Stated goal –
Collect every line from the data below that contains the string "dimensions", copying each such line in full.

Data in this exercise –
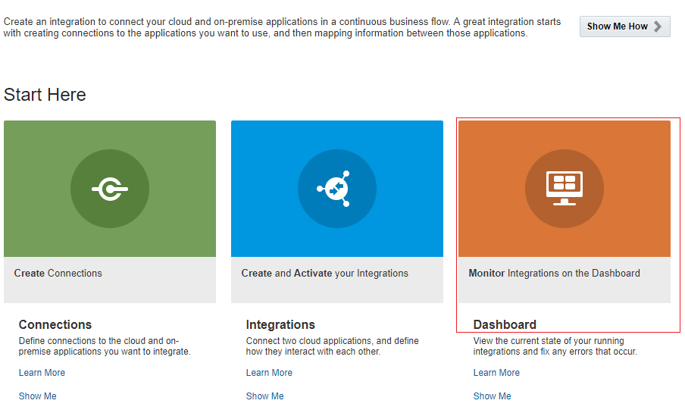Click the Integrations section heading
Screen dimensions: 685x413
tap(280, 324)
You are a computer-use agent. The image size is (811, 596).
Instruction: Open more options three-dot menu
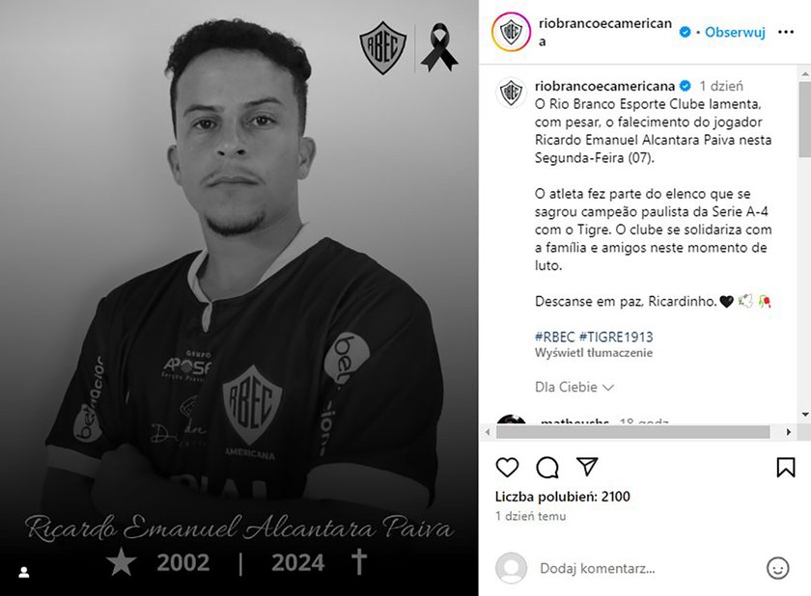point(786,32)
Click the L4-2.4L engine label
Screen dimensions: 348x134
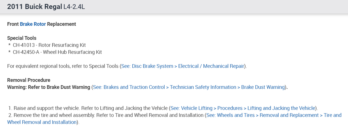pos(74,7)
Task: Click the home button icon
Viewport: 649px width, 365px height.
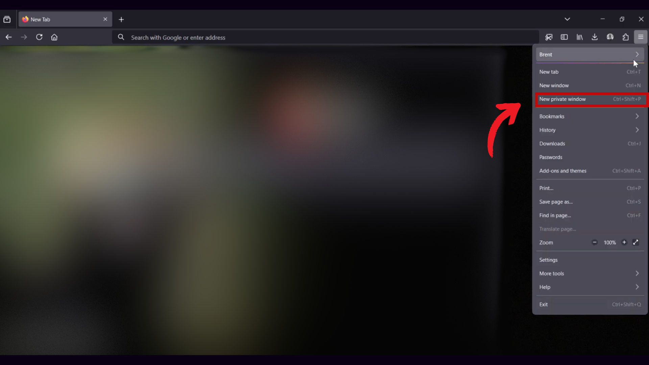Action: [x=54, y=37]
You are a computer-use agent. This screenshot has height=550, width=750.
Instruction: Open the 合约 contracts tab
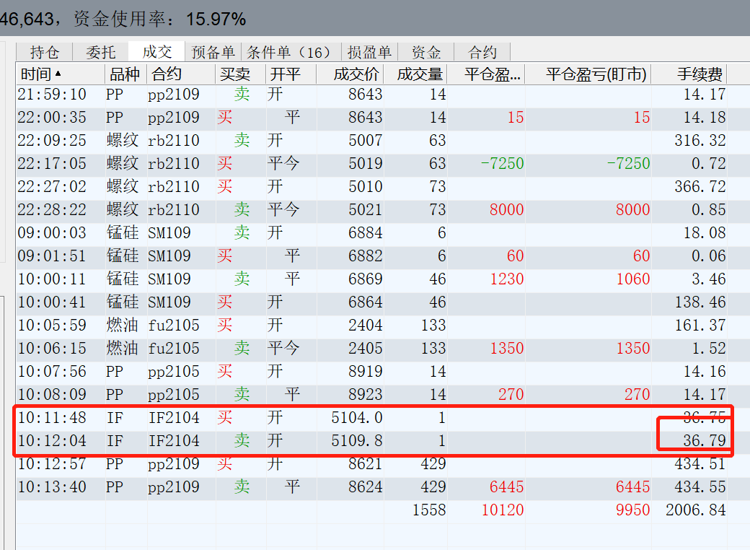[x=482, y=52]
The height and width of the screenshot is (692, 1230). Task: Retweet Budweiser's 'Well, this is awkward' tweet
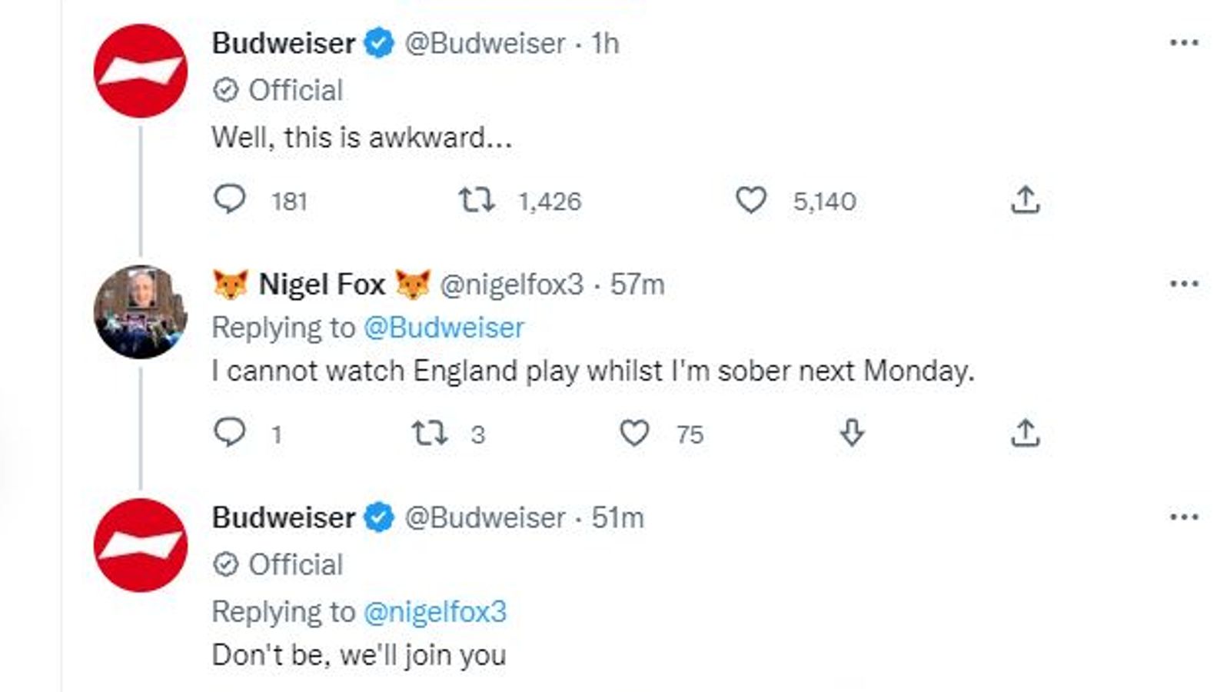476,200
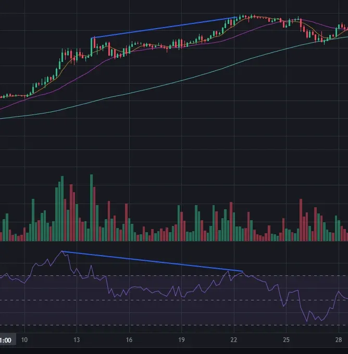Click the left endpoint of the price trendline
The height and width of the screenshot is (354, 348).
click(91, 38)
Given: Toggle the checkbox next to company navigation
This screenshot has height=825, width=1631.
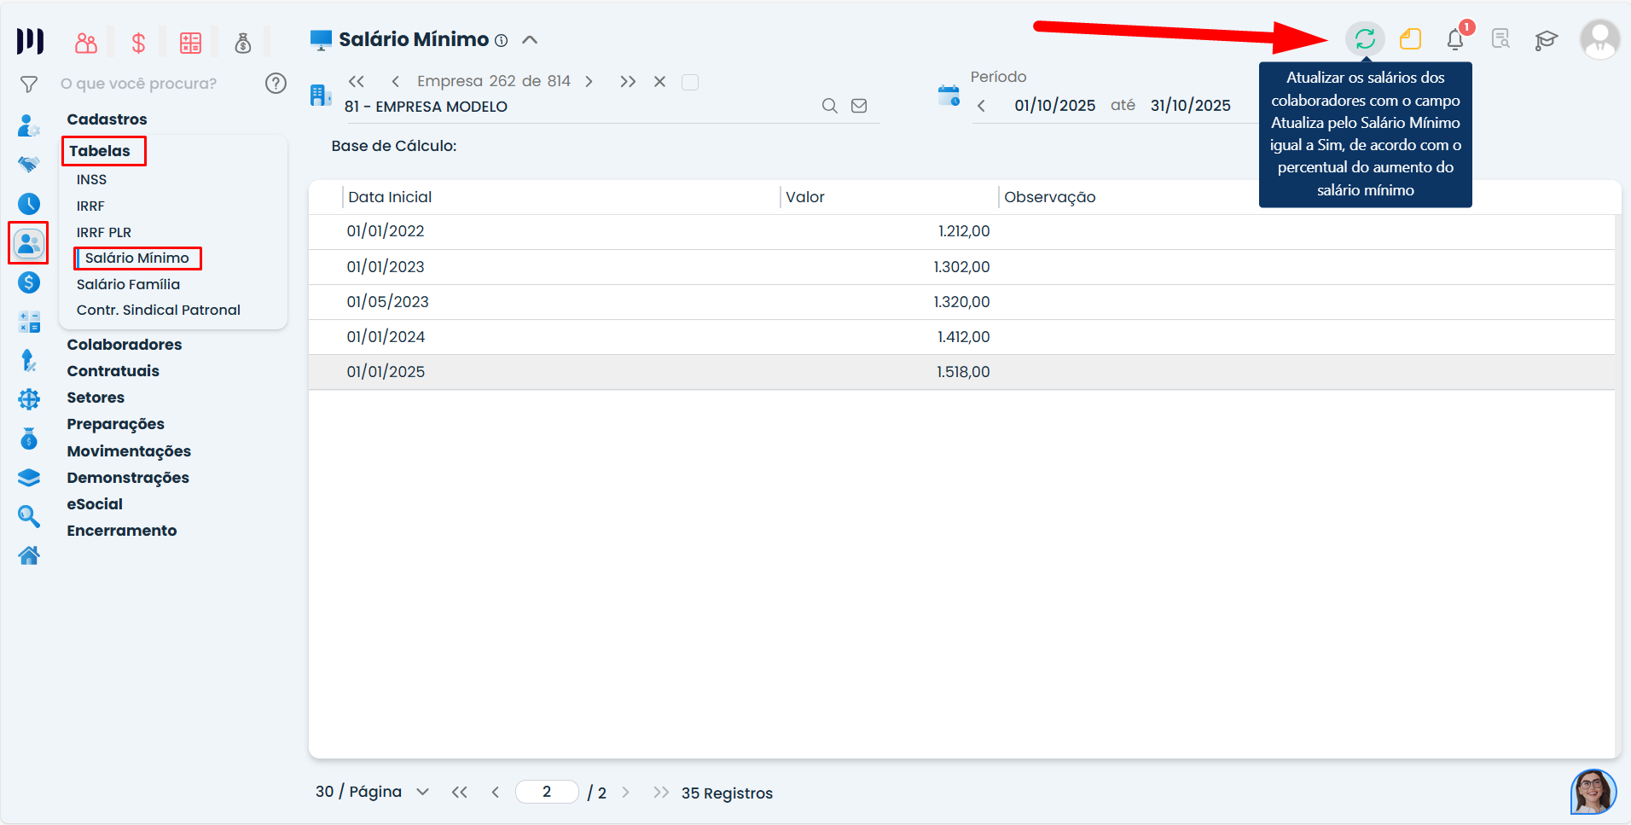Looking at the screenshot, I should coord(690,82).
* * *
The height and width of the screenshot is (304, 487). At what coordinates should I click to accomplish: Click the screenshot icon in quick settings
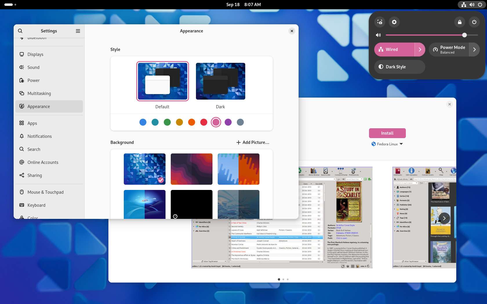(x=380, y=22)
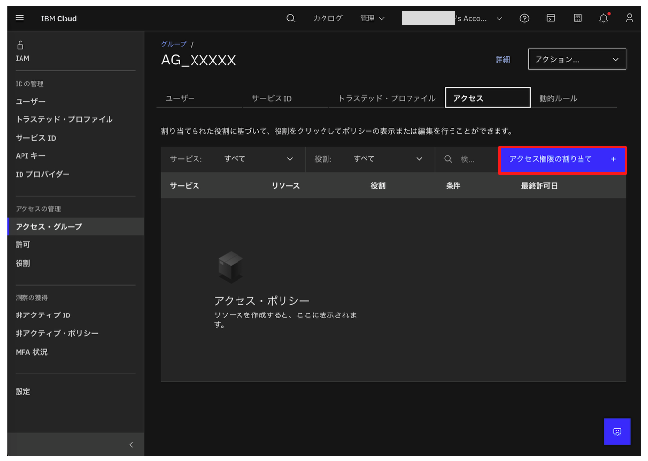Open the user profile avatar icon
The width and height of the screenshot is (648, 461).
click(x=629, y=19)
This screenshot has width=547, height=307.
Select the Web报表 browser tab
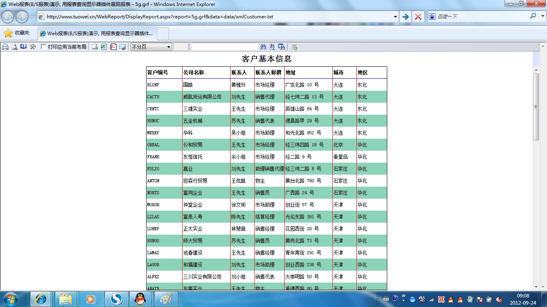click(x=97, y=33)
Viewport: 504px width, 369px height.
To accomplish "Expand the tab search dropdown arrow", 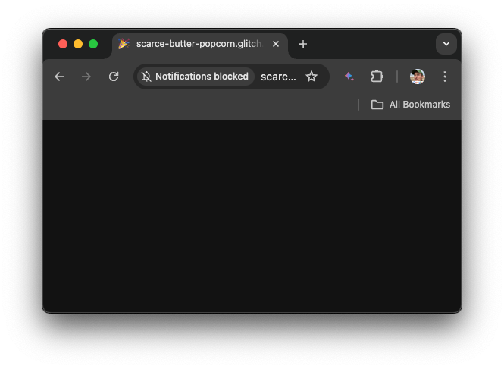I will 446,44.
==
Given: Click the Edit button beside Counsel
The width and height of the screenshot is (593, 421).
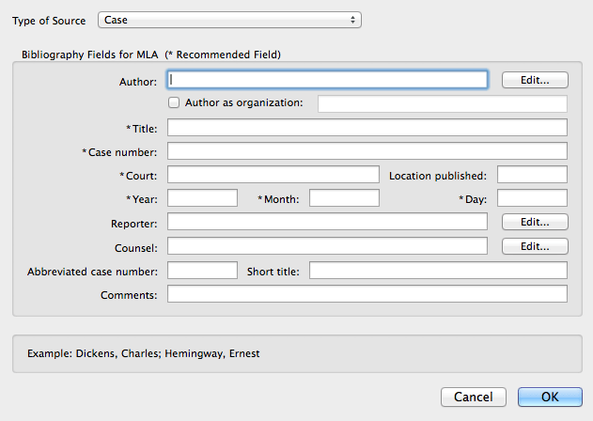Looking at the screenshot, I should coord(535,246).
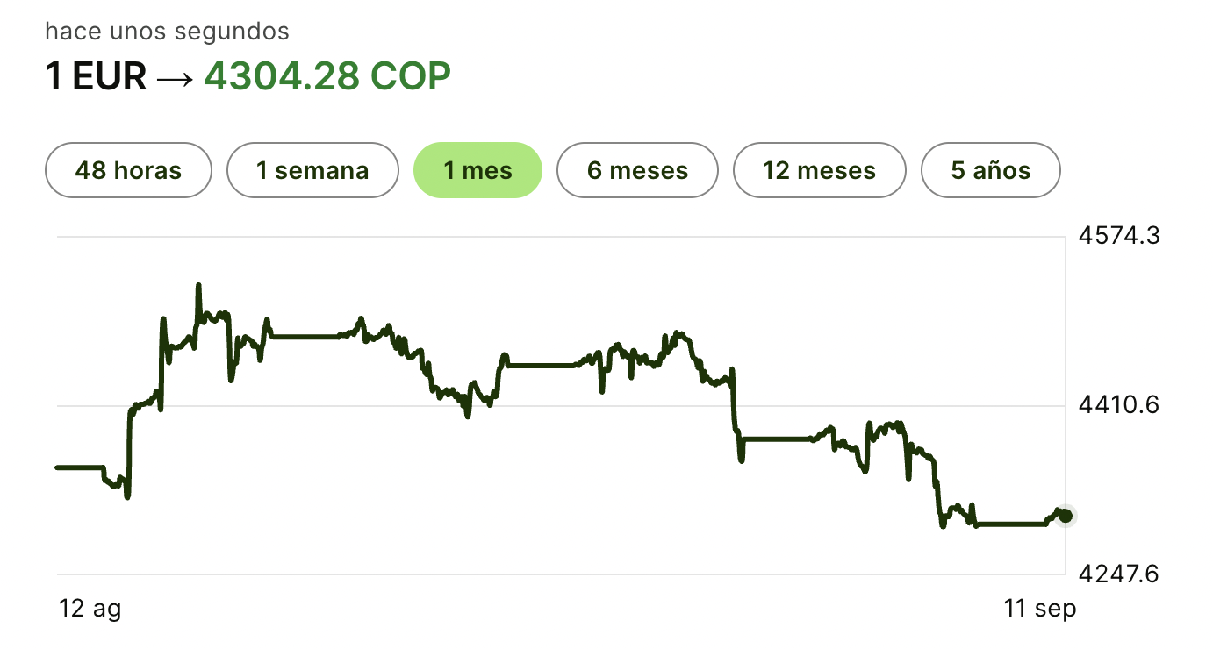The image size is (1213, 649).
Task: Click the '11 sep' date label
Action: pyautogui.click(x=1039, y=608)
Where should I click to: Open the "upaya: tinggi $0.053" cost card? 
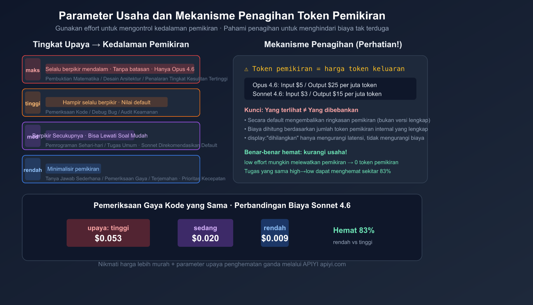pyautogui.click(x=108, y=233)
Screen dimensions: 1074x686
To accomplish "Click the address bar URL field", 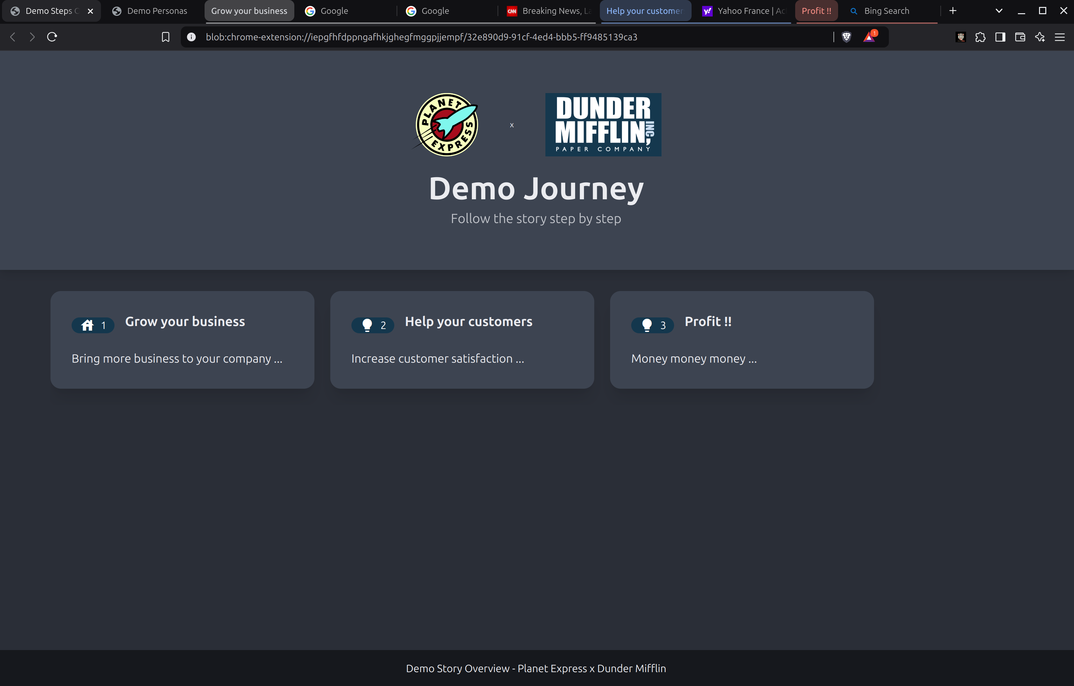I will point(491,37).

Right answer –
Screen dimensions: 685x413
Screen dimensions: 348x134
Screen dimensions: 1074x686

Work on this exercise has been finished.